### [INSTRUCTION]
Edit the lines between the one holding "Expand the SAFETY navigation menu" and the one holding "Action: point(829,147)", inclusive, by replacing "Viewport" with "Window" and changing nothing else. Return only those lines, without the pictures.

### [RECORDS SHOWN]
_ _ _ _

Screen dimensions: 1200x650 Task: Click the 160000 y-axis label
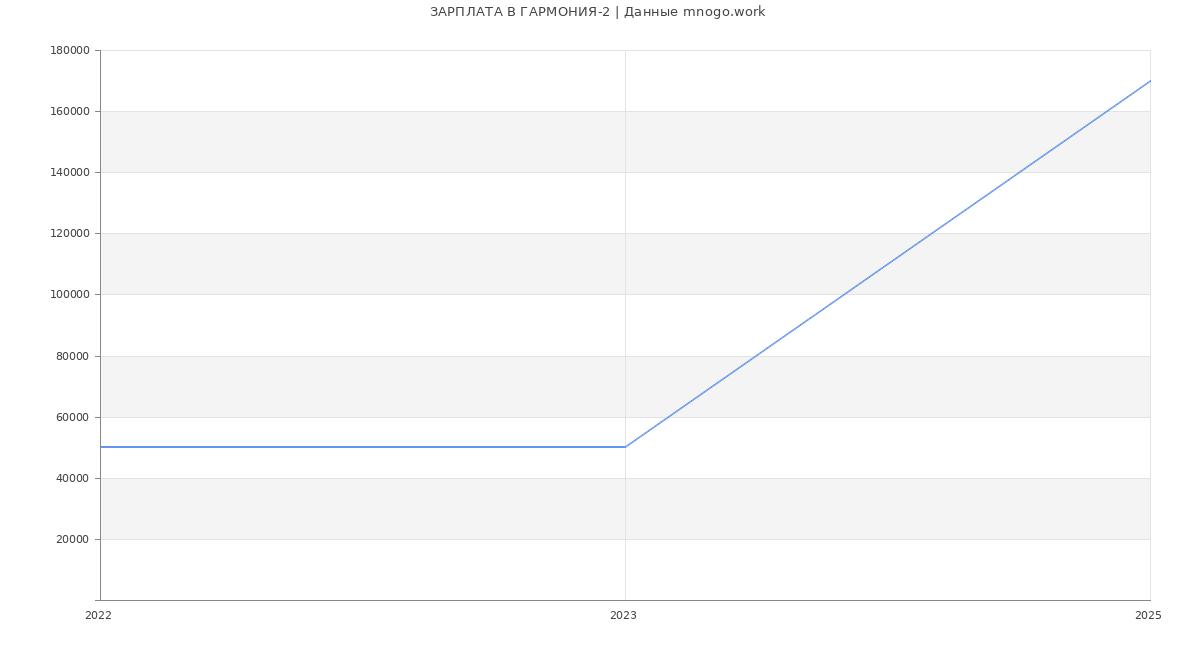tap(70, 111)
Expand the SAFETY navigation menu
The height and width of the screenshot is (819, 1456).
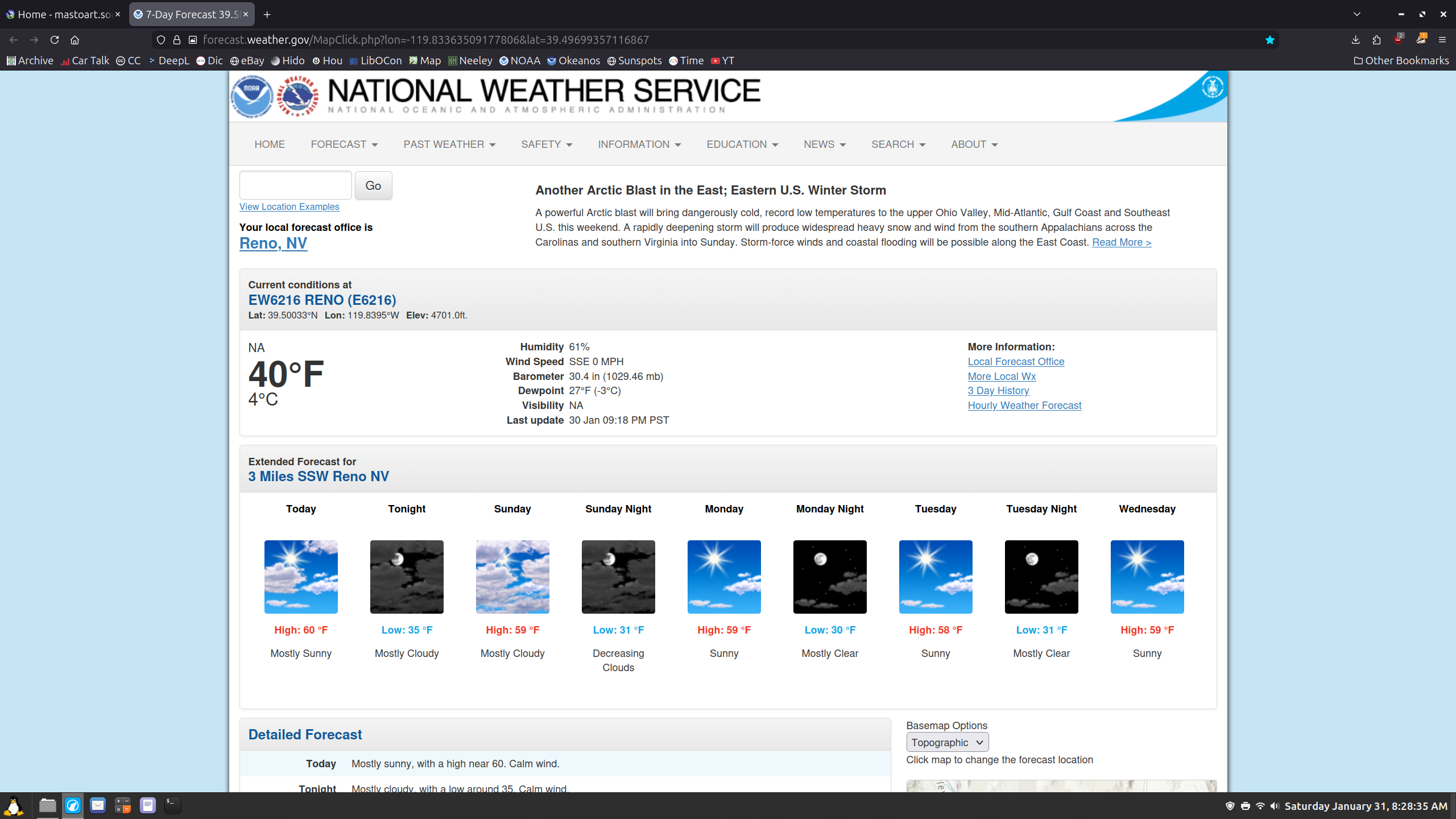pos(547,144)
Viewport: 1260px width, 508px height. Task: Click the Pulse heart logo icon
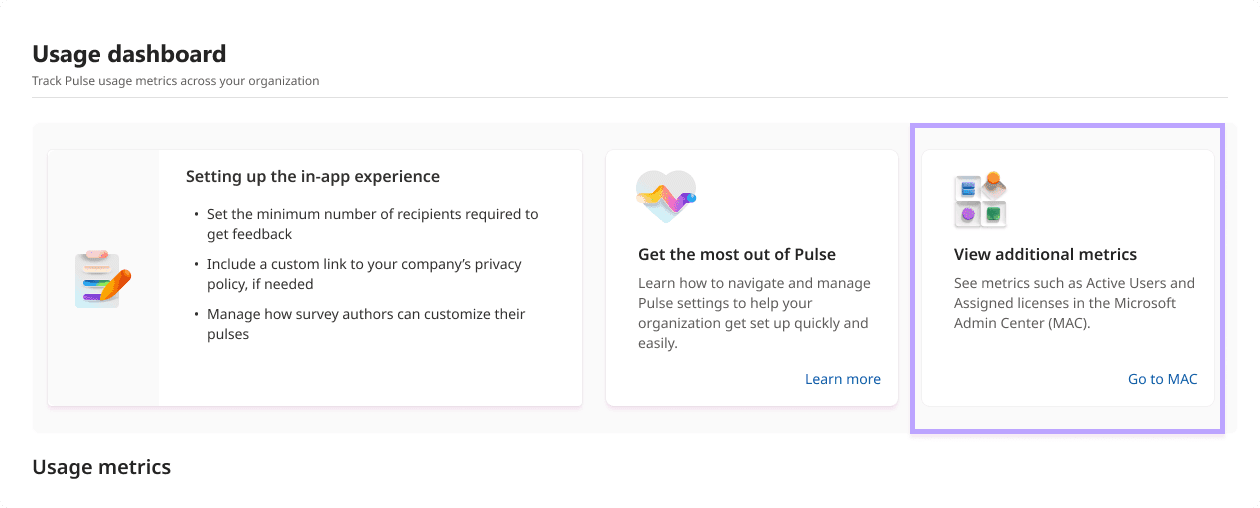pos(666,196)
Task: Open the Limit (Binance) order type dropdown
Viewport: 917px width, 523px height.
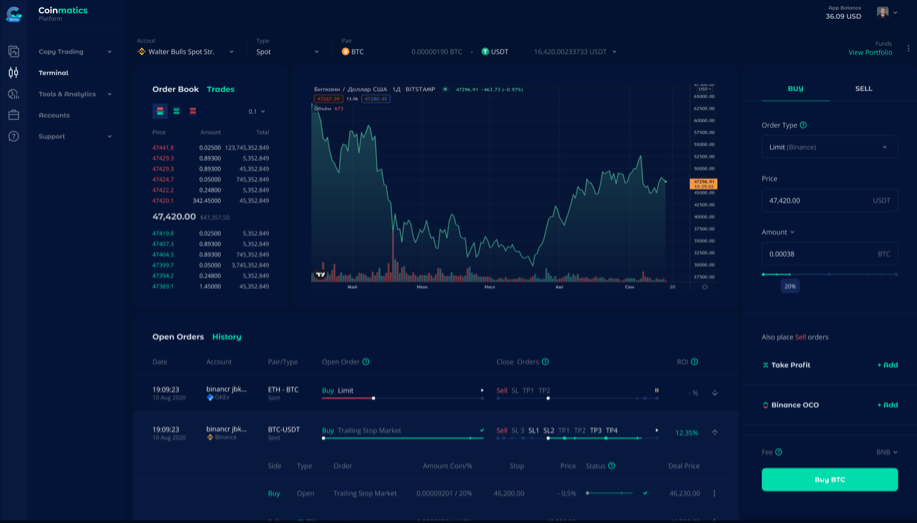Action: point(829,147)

_ _ _ _

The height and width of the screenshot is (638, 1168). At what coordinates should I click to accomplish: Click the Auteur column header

_ _ _ _

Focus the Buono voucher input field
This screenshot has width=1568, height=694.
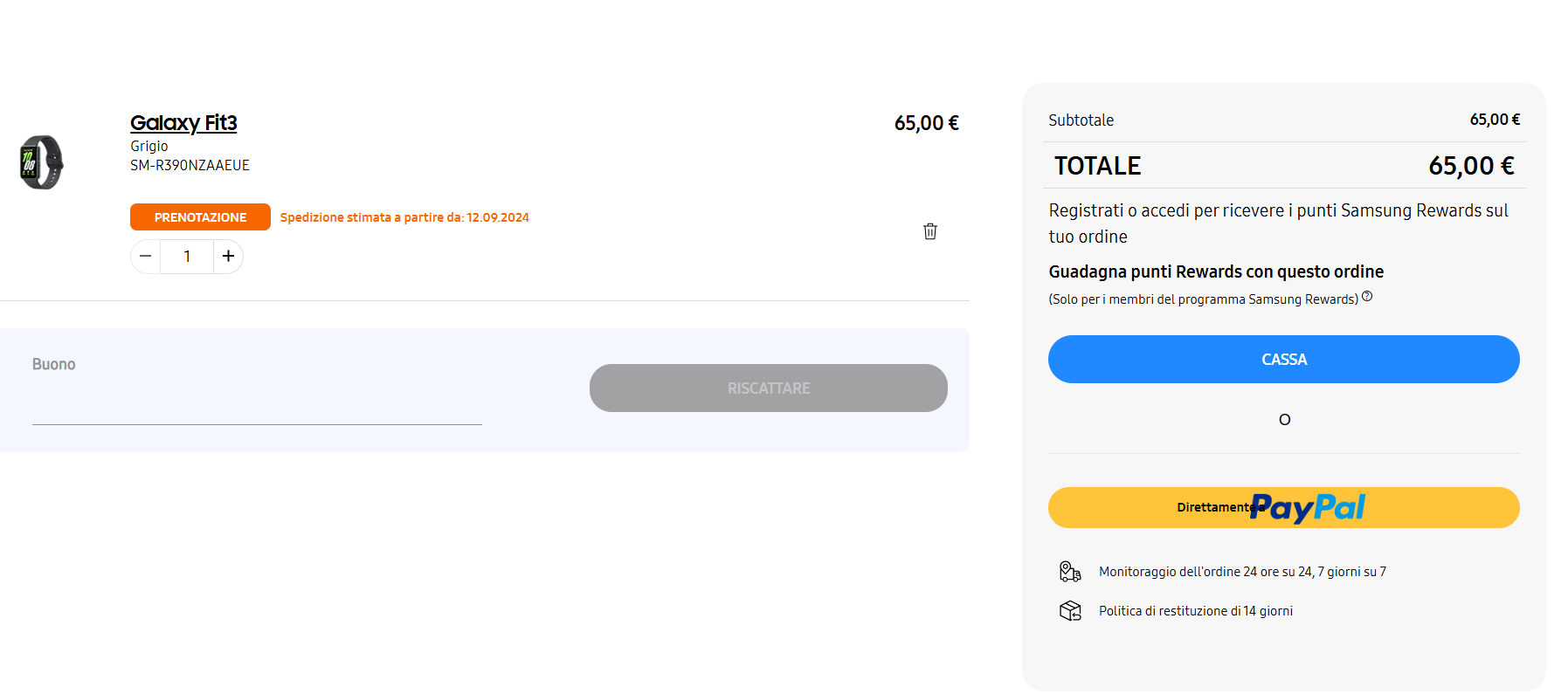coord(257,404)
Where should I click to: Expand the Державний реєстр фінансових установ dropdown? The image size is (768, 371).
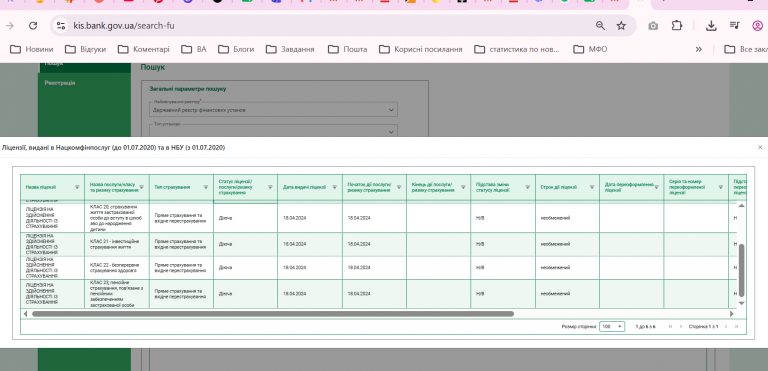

_ _ _ _

### [OUTPUT BELOW]
Expand the SAFETY navigation menu
The height and width of the screenshot is (819, 1456).
pos(547,144)
Window: 1260px width, 508px height. Task: Click the Pulse heart logo icon
pos(666,196)
Task: Open the Limit (Binance) order type dropdown
Window: 917px width, 523px height.
Action: point(829,147)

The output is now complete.